Each line in the records below, from the one that contains "Go up one folder level arrow" to the one that contains "The height and width of the screenshot is (523, 294).", should be reproduced exactly, the first and last included.

_ _ _

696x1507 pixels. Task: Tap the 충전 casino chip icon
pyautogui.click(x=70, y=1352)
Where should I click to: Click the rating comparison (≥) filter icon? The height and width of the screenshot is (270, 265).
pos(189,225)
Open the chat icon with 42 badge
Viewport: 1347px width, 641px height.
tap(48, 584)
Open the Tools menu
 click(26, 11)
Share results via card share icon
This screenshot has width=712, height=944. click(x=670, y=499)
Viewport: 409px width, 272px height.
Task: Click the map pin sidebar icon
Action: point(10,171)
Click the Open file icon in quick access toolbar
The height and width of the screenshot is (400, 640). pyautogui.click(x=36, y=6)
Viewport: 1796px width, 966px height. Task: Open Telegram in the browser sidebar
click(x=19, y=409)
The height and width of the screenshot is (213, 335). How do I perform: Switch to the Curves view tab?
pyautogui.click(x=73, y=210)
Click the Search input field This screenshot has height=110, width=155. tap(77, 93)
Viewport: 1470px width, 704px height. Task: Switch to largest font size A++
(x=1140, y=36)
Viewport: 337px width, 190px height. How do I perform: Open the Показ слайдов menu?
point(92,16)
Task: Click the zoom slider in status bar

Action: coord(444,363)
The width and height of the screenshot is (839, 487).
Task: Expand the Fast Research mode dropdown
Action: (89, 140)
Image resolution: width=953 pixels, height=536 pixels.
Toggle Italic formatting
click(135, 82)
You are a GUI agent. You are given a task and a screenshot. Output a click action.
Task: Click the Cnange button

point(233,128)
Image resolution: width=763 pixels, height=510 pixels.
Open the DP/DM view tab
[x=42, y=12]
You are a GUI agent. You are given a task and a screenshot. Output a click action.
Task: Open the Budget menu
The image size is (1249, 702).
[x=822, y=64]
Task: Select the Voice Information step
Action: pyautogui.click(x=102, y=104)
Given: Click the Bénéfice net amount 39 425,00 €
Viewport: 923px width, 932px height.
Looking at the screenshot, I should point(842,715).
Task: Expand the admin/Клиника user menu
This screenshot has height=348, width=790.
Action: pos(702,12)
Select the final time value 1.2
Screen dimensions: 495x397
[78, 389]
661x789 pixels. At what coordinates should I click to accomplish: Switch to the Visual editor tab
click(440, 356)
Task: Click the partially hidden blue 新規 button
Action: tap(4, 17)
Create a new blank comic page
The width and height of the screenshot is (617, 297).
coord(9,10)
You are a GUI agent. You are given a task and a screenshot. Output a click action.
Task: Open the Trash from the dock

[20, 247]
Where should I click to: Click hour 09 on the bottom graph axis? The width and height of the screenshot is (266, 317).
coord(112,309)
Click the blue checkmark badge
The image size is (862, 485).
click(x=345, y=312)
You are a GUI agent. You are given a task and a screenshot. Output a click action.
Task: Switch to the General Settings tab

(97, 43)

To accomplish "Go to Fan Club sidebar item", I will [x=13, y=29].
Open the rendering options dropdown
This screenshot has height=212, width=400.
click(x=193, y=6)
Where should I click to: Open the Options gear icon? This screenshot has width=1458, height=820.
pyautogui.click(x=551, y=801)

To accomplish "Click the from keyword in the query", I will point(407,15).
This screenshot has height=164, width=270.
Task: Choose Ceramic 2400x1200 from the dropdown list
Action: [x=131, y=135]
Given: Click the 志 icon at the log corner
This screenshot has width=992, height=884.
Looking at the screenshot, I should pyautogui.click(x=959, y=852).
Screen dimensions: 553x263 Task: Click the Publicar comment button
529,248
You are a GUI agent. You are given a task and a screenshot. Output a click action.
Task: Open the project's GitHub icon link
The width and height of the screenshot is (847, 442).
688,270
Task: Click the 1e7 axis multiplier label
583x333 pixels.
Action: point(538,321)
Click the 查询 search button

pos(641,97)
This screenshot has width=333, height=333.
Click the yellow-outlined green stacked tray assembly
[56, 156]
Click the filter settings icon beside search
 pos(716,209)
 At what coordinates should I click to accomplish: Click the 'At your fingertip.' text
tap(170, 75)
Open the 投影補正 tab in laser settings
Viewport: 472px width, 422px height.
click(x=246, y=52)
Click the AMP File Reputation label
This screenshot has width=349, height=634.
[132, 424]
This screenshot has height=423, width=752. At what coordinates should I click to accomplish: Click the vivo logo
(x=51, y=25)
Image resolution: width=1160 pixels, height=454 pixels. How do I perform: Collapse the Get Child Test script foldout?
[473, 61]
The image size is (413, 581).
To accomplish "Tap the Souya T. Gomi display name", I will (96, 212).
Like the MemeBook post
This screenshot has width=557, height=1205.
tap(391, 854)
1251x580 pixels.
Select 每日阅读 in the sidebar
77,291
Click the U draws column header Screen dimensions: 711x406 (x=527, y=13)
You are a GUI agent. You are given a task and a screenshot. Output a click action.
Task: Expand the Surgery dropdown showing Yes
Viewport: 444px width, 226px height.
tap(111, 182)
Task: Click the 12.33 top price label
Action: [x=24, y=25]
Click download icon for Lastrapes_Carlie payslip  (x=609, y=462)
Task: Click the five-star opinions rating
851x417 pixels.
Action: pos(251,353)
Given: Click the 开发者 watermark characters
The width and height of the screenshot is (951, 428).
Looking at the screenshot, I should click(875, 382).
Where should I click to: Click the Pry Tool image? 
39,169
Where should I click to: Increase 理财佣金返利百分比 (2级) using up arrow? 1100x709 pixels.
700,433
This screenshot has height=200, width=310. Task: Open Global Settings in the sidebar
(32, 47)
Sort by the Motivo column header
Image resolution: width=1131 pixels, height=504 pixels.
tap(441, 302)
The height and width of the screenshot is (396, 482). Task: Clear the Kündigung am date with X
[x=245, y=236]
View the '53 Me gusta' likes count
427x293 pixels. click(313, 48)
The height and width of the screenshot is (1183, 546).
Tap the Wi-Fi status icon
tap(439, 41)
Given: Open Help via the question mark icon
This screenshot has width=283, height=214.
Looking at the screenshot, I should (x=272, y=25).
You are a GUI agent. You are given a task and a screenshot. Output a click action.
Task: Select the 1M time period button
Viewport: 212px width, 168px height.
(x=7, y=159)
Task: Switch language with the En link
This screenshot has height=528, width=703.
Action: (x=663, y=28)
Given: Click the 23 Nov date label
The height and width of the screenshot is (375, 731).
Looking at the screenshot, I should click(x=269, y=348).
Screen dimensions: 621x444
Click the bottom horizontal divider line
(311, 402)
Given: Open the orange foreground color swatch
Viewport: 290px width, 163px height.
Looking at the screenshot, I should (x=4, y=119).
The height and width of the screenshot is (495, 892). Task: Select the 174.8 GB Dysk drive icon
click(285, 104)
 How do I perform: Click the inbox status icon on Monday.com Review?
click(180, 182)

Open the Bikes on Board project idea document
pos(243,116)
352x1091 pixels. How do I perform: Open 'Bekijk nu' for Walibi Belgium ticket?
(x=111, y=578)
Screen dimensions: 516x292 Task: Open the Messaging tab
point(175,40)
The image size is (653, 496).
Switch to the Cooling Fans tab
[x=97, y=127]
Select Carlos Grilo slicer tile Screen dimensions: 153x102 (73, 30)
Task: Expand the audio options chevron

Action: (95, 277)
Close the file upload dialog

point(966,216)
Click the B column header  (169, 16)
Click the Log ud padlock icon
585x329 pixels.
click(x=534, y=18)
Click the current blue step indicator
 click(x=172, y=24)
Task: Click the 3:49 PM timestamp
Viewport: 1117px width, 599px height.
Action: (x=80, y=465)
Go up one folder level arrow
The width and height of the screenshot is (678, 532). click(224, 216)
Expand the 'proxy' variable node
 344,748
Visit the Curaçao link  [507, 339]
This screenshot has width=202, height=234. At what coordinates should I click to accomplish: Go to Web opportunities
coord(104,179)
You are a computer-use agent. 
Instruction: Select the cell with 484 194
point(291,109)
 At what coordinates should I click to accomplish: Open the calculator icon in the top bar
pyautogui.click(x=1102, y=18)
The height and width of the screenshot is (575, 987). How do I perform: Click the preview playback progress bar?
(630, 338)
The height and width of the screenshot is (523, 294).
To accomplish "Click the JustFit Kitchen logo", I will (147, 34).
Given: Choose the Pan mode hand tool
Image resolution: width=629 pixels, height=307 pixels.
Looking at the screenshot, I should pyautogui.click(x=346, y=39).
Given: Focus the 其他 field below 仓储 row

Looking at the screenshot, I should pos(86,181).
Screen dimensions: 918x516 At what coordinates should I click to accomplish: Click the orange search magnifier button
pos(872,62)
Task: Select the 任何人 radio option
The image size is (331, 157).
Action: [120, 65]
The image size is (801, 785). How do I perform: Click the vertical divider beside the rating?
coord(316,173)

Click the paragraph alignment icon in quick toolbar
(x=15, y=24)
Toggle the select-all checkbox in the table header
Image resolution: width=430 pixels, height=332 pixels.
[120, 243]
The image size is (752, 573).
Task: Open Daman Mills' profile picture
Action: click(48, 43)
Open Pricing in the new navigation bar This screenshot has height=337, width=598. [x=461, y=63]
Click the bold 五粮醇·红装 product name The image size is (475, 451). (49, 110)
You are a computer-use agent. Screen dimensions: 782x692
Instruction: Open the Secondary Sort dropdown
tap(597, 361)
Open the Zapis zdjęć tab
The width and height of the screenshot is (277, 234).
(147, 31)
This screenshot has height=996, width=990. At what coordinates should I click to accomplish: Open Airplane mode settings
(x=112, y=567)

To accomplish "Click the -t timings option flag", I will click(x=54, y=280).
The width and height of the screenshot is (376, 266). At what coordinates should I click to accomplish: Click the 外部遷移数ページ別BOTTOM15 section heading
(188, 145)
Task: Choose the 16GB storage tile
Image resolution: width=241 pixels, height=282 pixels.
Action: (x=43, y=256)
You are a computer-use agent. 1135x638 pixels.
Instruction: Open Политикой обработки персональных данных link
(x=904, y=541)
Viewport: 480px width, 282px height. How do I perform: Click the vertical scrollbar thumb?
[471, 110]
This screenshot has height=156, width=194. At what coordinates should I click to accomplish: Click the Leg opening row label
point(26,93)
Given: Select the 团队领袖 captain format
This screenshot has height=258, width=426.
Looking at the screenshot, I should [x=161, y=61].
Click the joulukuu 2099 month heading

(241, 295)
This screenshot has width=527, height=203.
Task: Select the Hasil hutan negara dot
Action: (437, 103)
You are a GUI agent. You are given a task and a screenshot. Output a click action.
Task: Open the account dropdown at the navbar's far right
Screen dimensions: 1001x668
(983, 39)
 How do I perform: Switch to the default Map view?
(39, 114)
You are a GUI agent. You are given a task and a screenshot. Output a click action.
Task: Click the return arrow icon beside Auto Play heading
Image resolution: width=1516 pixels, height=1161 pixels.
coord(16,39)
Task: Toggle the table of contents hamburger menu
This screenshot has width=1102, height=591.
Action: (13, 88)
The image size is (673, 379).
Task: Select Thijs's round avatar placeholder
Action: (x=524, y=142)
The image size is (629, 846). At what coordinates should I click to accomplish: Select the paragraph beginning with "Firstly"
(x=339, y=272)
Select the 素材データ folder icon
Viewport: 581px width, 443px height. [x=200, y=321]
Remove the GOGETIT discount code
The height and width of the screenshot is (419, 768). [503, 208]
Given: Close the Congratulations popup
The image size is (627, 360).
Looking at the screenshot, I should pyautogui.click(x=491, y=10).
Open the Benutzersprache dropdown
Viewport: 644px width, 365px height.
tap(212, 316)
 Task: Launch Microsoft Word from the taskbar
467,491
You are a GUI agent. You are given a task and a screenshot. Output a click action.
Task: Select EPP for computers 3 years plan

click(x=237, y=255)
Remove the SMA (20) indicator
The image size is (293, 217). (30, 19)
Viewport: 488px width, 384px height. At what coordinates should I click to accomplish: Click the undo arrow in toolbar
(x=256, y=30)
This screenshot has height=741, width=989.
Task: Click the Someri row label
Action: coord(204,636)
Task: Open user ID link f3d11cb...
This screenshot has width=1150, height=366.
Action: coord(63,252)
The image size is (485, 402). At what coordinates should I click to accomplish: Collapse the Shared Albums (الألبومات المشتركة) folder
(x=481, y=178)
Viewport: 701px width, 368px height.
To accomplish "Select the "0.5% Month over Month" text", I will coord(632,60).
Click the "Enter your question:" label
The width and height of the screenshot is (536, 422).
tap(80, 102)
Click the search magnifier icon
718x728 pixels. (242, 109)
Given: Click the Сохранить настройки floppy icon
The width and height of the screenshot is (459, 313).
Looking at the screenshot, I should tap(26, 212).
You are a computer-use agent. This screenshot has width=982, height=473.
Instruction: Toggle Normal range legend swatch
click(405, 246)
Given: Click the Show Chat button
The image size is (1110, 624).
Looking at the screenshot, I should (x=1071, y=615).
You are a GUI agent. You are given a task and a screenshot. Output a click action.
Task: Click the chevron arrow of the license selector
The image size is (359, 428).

_ _ _

◆ Answer box ◆
Go up one folder level arrow
The width and height of the screenshot is (678, 532). click(224, 216)
Expand the 'proxy' variable node
 344,748
Visit the Curaçao link  [507, 339]
This screenshot has width=202, height=234. At what coordinates should I click to accomplish: Go to Web opportunities
coord(104,179)
You are a computer-use agent. 
Instruction: Select the cell with 484 194
point(291,109)
 At what coordinates should I click to accomplish: Open the calculator icon in the top bar
pyautogui.click(x=1102, y=18)
The height and width of the screenshot is (575, 987). How do I perform: Click the preview playback progress bar?
(630, 338)
The height and width of the screenshot is (523, 294).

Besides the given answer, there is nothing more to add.